A Rechargeable Calcium-Ion Battery

Materials: Will calcium knock lithium off its perch?

by Neil Savage
January 12, 2016

Credit: Chem. Mater.
Calcium ions can flow into and out of a cathode made of manganese hexacyanoferrate in a rechargeable calcium-ion battery.
Structure of the manganese hexacyanoferrate cathode in a rechargeable calcium battery, showing how calcium ions can flow through the cathode.
Credit: Chem. Mater.
Calcium ions can flow into and out of a cathode made of manganese hexacyanoferrate in a rechargeable calcium-ion battery.

Renewable energy and electric cars are driving demand for batteries with denser energy storage than standard lithium-ion batteries. Ions that can carry more than one charge, such as calcium and magnesium, could pack more energy into a volume of material than lithium—plus they’re cheap and abundant. Now researchers have built a rechargeable battery using calcium as the active element (Chem. Mater. 2015, DOI:10.1021/acs.chemmater.5b04027).

It could take several years to create a calcium-ion battery suitable for use in cars or cell phones, says Brian J. Ingram, a materials scientist at Argonne National Laboratory, but the proof-of-concept study suggests a calcium battery is a viable technology.

The electrodes in rechargeable batteries have spaces for ions in the electrolyte to move through. As the battery charges and discharges, the ions flow between the anode and cathode, and intercalate themselves into the layers or crystal lattices of the electrode materials. One challenge in developing a calcium-ion battery has been to find a cathode material that can accommodate the flow of calcium ions. The iron ferrocyanide compound Prussian blue has shown promise for accepting a wide range of ions. So far, however, it has only worked when the accompanying electrolyte solutions have had high concentrations of water, which can react with calcium and reduce the battery voltage.

In the new work, Ingram and his colleagues built a battery with a cathode made out of manganese hexacyanoferrate, a compound related to Prussian blue; and an anode made of tin. They linked them using a dry, nonaqueous electrolyte based on calcium hexafluorophosphate.

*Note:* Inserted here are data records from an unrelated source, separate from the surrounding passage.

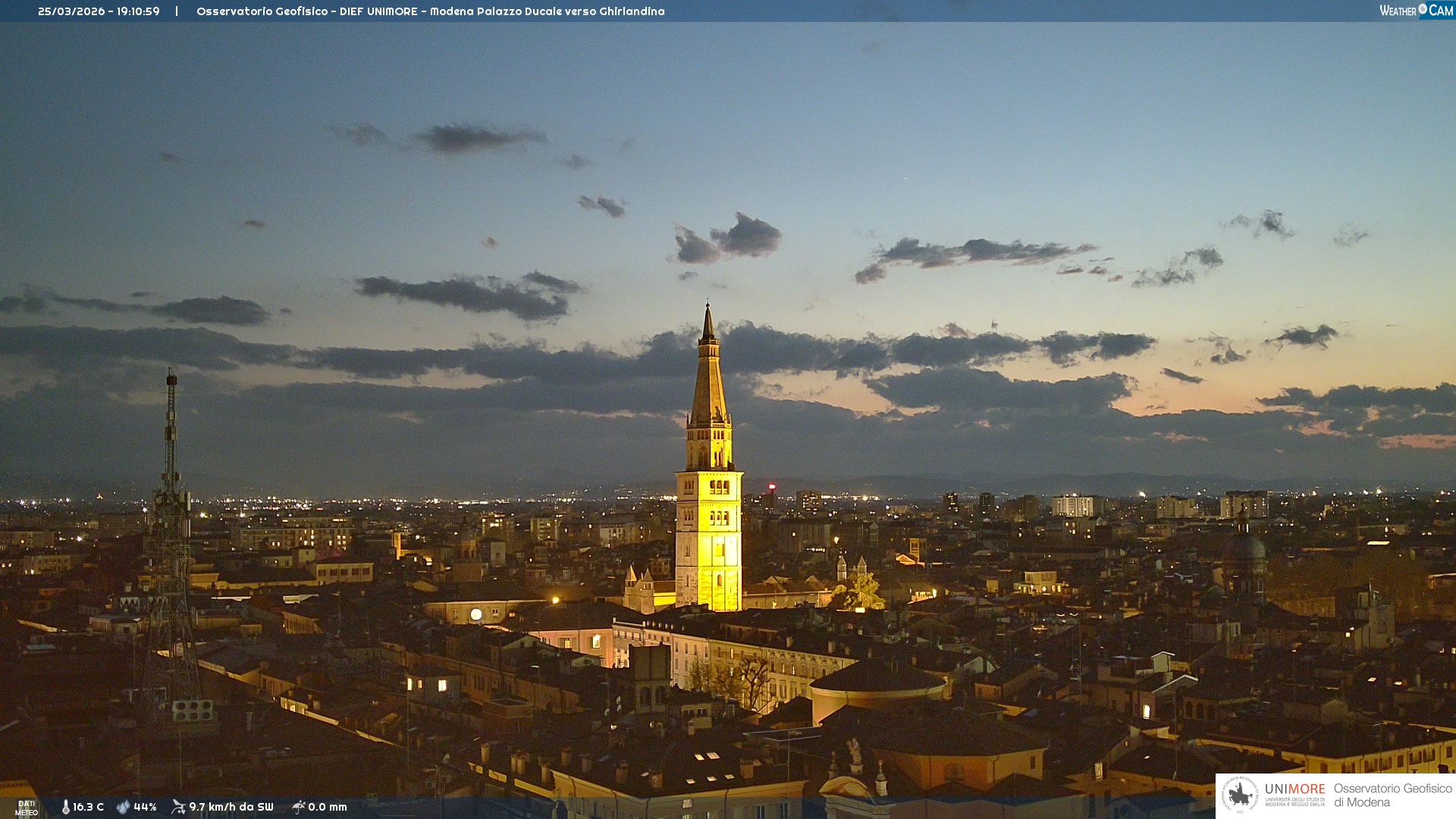This screenshot has height=819, width=1456.
Task: Click the UNIMORE university seal emblem
Action: 1240,795
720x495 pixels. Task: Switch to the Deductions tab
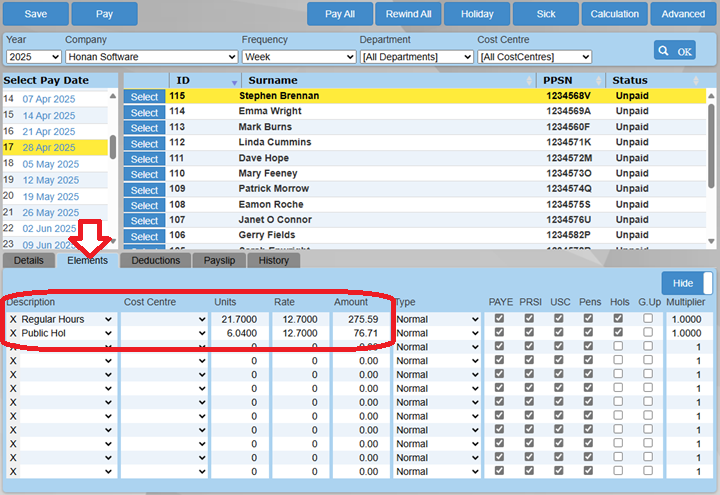(156, 260)

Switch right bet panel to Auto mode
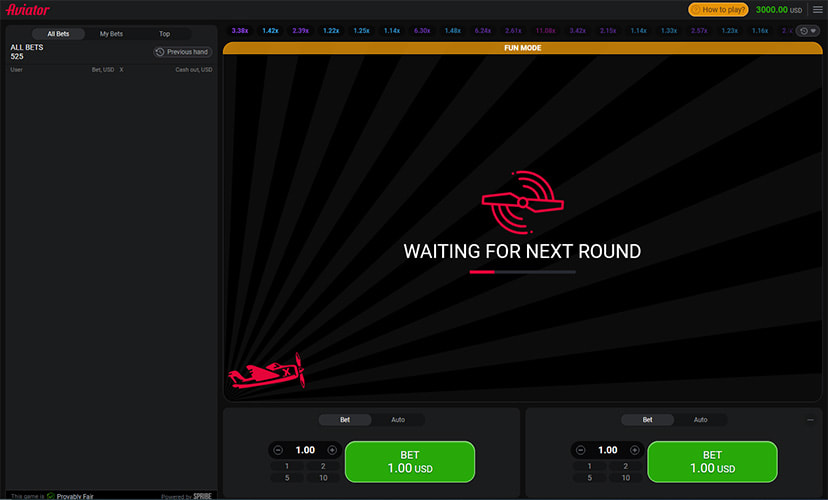(700, 420)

The researchers cycled their battery, discharging and charging it while monitoring it with X-ray spectroscopy and diffraction. The X-ray spectroscopy showed the calcium ions were increasing the oxidation state of the manganese in the cathode, indicating ions were indeed attaching to sites in the manganese hexacyanoferrate. Diffraction studies showed the cathode alternately swelling and shrinking, as would be expected if calcium were flowing in and out with battery cycling. “We have a full cell that stored energy, released it, and cycled it,” says study coauthor Albert L. Lipson, a postdoctoral researcher at Argonne.

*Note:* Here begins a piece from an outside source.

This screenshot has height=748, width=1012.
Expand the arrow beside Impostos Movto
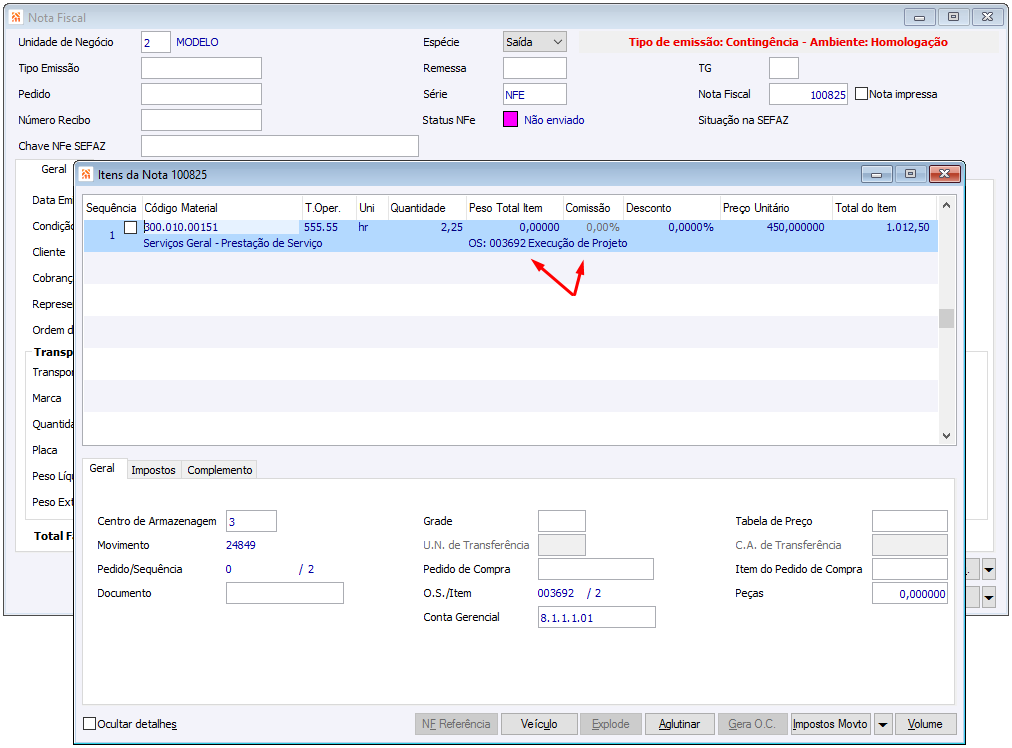882,724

The study did not, however, show that the manganese was changing by two oxidation states during the cycling and therefore transferring two electrons to and from the Ca2+, Lipson says. The next step will be to develop a cathode material that can take up both charges.

The battery would have a higher capacity if the anode could be made out of calcium metal instead of using calcium ions in the electrolyte, but so far no one has developed an electrolyte that can remove and redeposit calcium on the anode with high enough efficiency.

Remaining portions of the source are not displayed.